Work request: The output must start at the line containing "The width and" in the records below and stop at the last line, matching each line exactly and leaving out every picture.
● ● ●
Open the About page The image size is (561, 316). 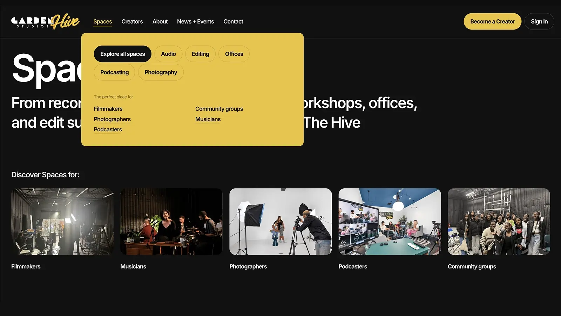[160, 21]
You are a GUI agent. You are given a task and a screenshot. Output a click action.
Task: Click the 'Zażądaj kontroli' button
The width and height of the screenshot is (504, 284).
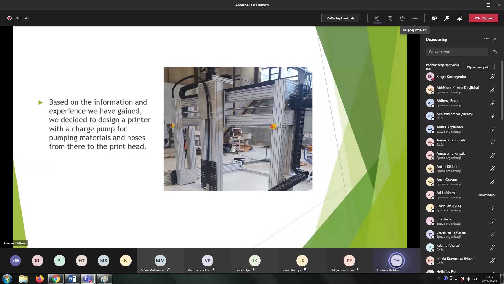(x=340, y=18)
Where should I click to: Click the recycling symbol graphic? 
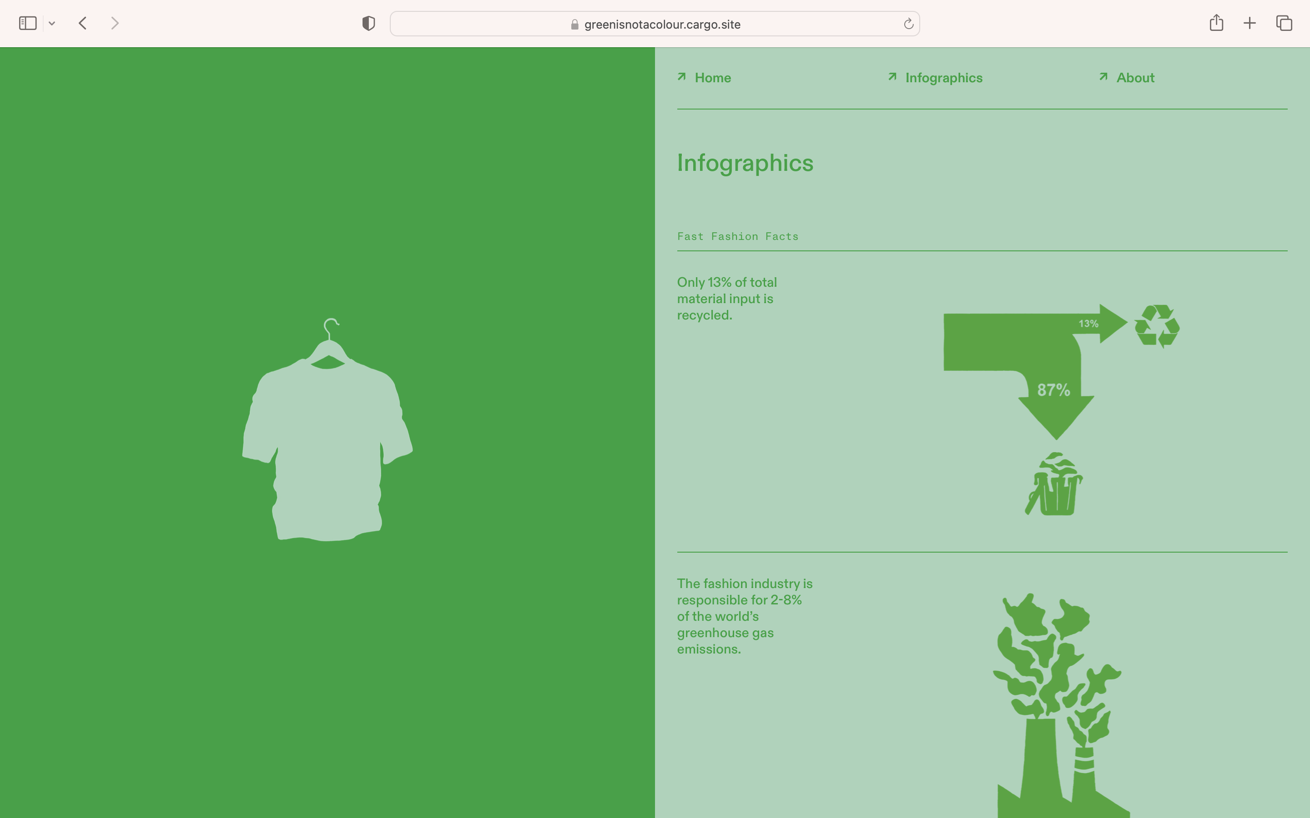pyautogui.click(x=1157, y=326)
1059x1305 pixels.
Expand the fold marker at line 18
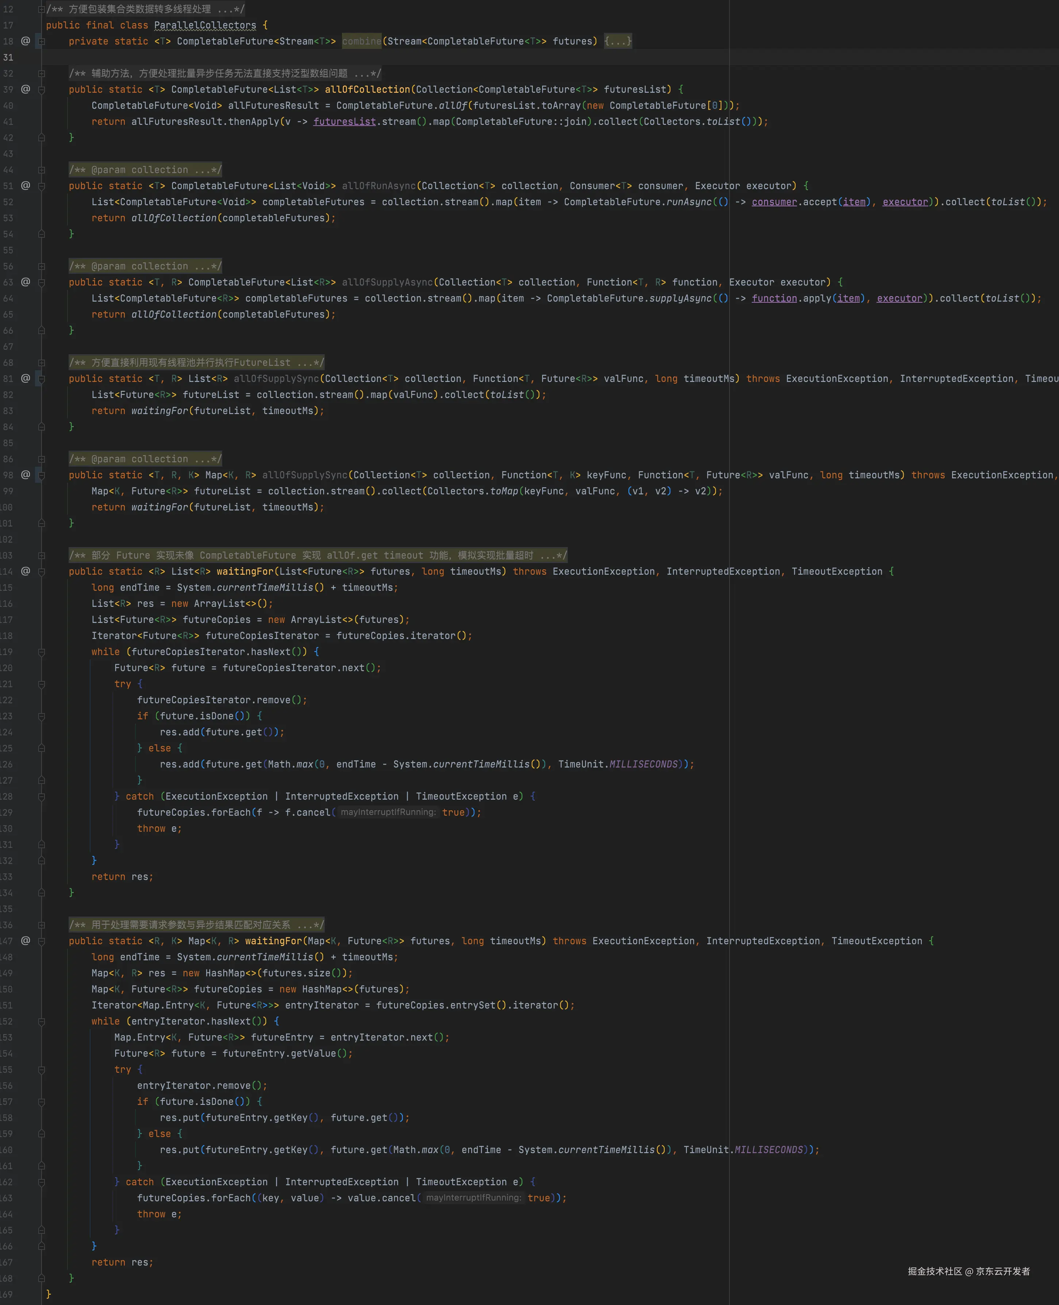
● ● ●
Exercise solution:
The width and height of the screenshot is (504, 284).
(x=340, y=18)
Where should I click to: Click the recycling symbol graphic? 
pyautogui.click(x=1157, y=326)
1059x1305 pixels.
Expand the fold marker at line 18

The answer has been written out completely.